Years of struggles with depression, where talk therapies, light and dark therapies (not magick, literal use of light and darkness), SSRIs, SNRIs, Mood stabilizers (all meds since becoming a mom), trying to address a moderate to severe case of appeared to be obstructive sleep apnea (but may actually be central-nervous system), plus the seemingly endless but hardly clean chute that is perimenopause is taking its toll. It has gotten to the point now where typing is my safest communications method.
Typing, especially in a buffer, allows for edits. Yanks, esp, for all you emacs people. I can sit, look at the sentence and say, “No, I think I will regret both saying that and leaving a bit trail.” I wish I could type to my kids, but my buffer is shot in the face-to-face stuff.

### RECORD EXCERPTS

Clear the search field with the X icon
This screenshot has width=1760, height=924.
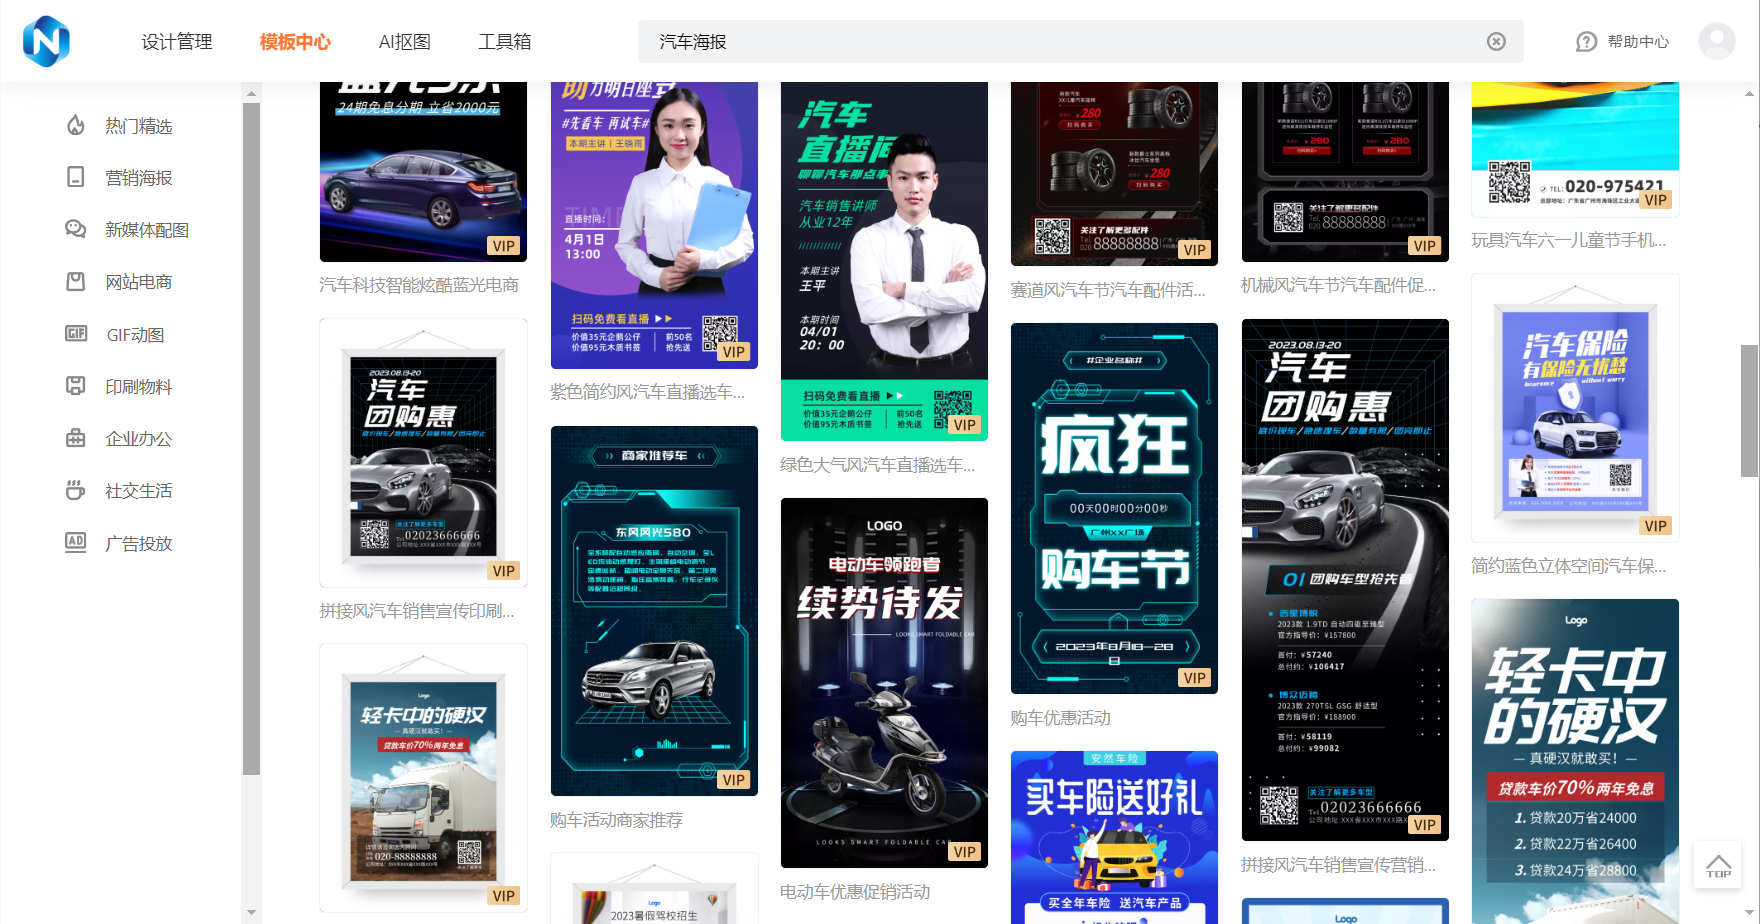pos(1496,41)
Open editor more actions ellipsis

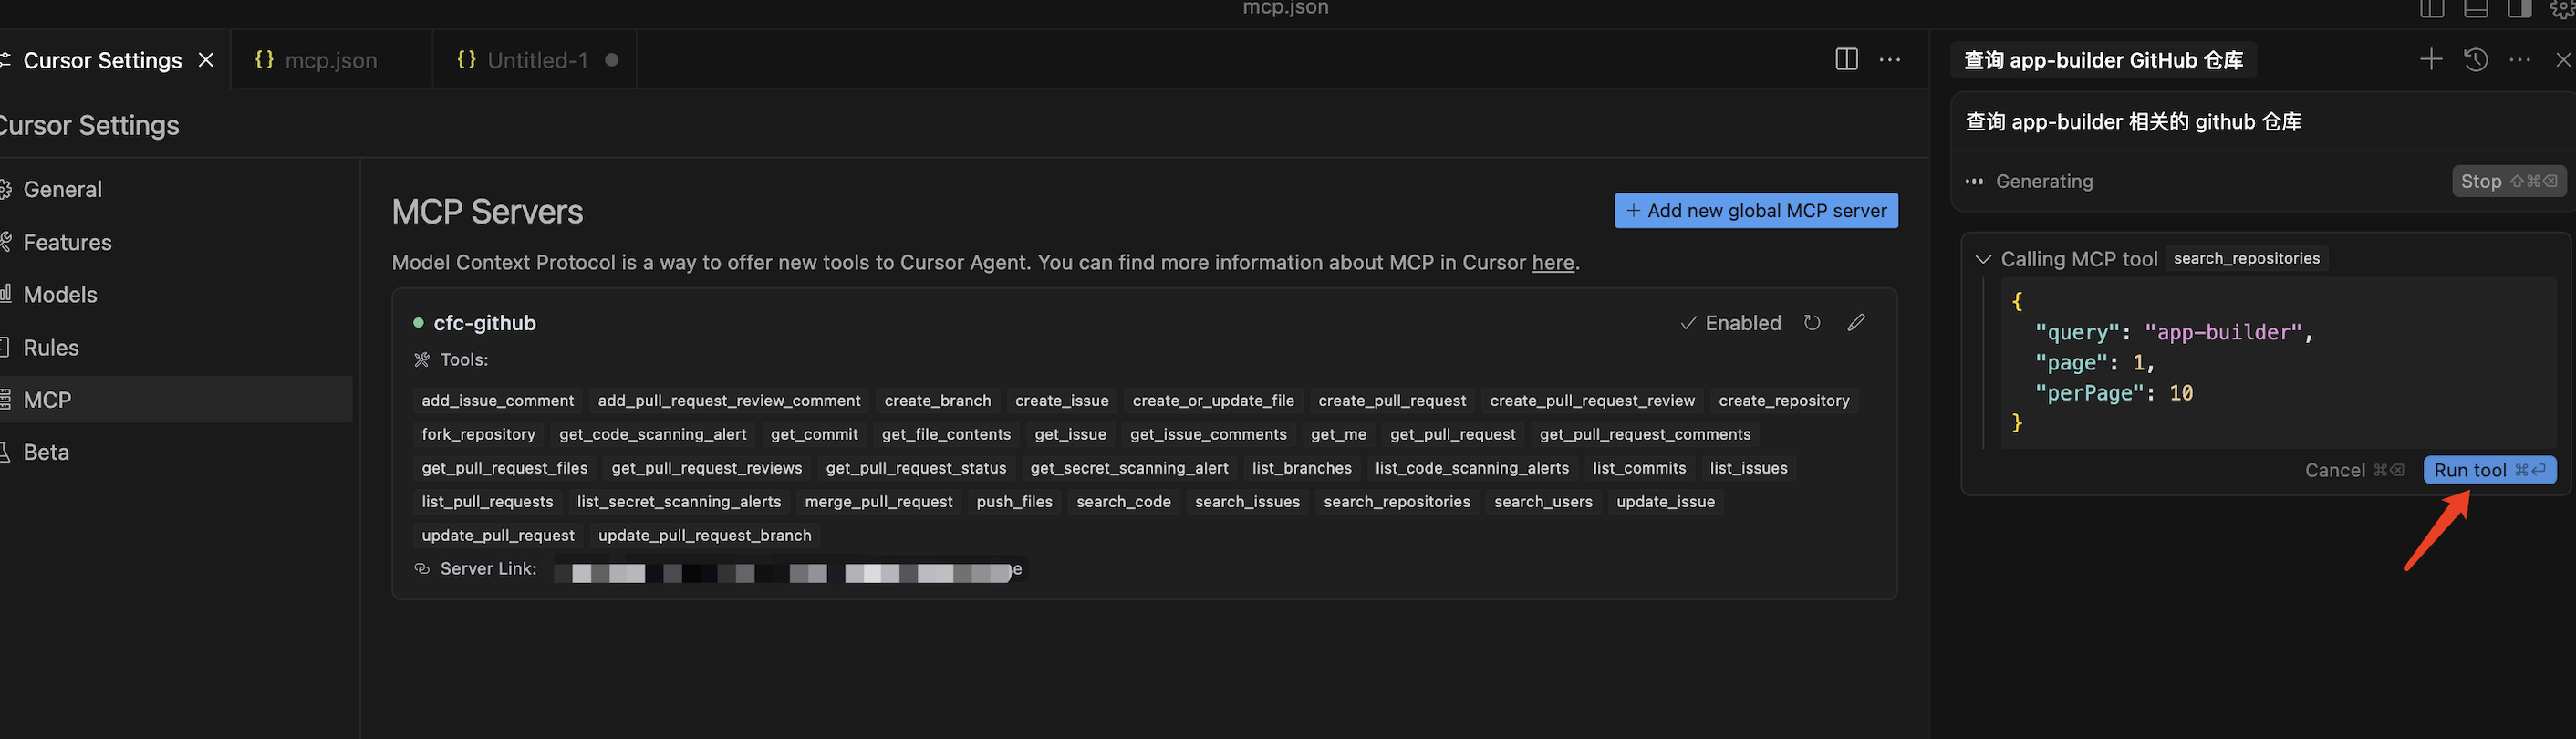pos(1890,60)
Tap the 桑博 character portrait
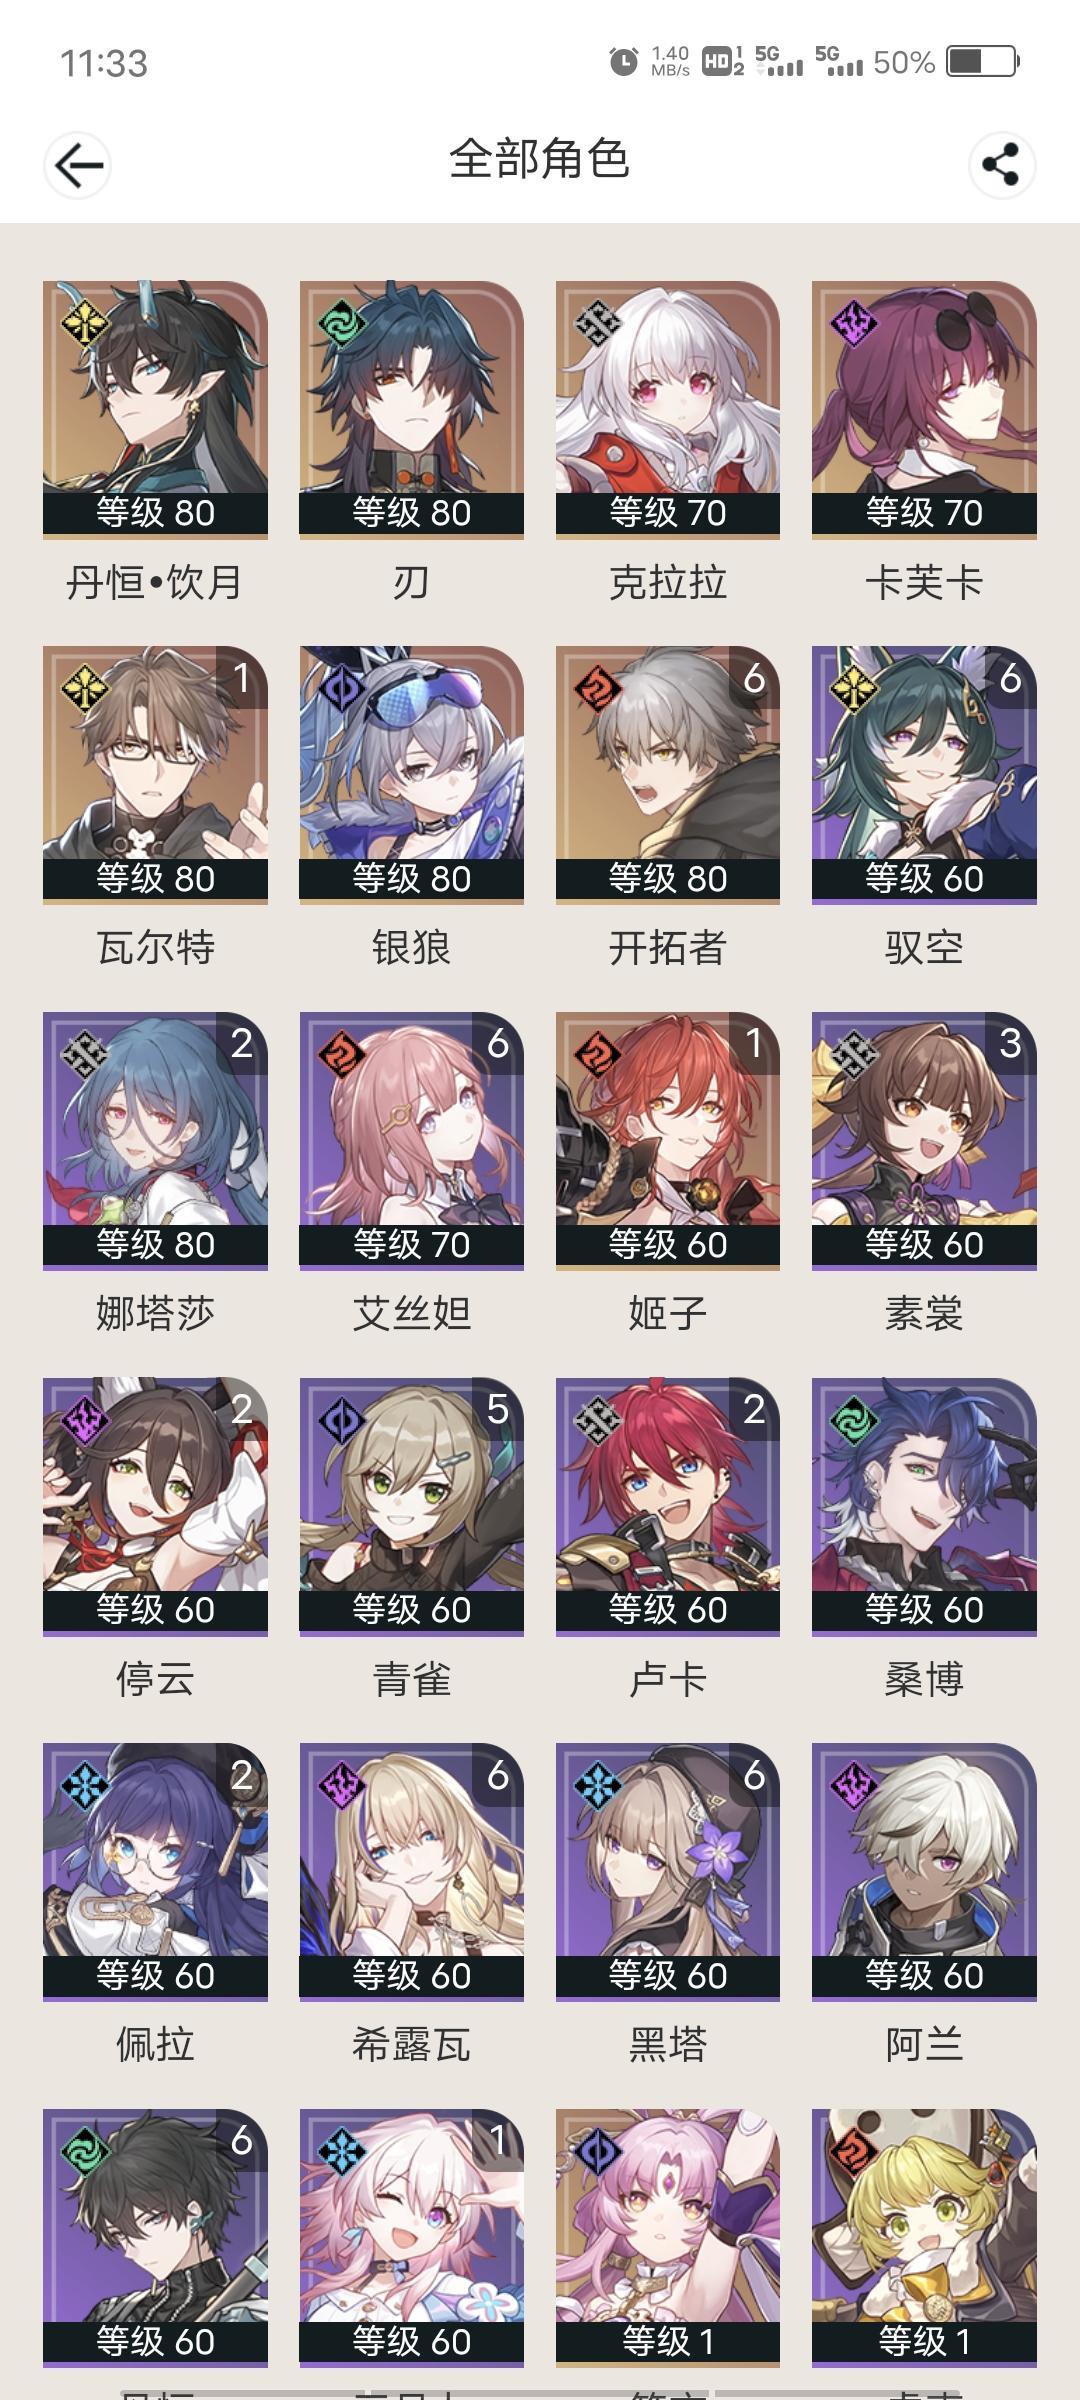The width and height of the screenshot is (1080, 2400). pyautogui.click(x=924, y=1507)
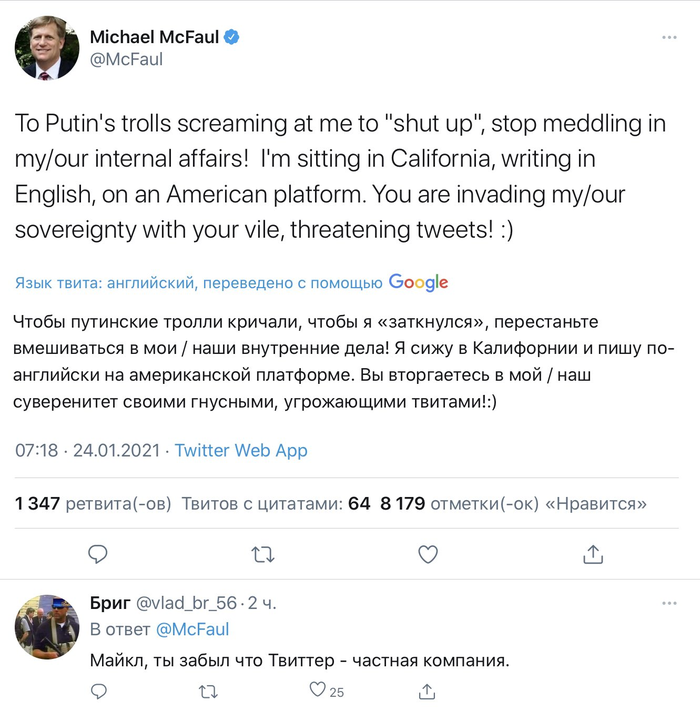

### TASK ITEM
Carry on the essay on depression and typing from its last sentence. The lines above are separate material and have no connection to the essay on depression and typing.

### RESULT BELOW
I have never shied away from talking to my children about things in our world, but at levels they can understand and handle. My depression, which clearly has a sleep-disorder component, is something I’ve told my son about this way: Mom has trouble sleeping. She doesn’t get the deep sleep you get, because different parts of her body and brain want to do different things. Her body, especially her mouth and throat, want to just relax and have a “California stretch” (something he learned at soccer camp, which is basically laying down sprawled on the ground and approaching napdom). But when they do that, they block the airway, and she doesn’t breathe. Sometimes it lasts for a second, many times it lasts for more than 30 seconds. And every time her body stops breathing, her brain has to wake up her body, so she never gets sleep. And a brain that doesn’t get sleep doesn’t work well. A brain that doesn’t work well gets irritable, and sad. So we have to find a way to get Mom’s brain and body to work together, as a team.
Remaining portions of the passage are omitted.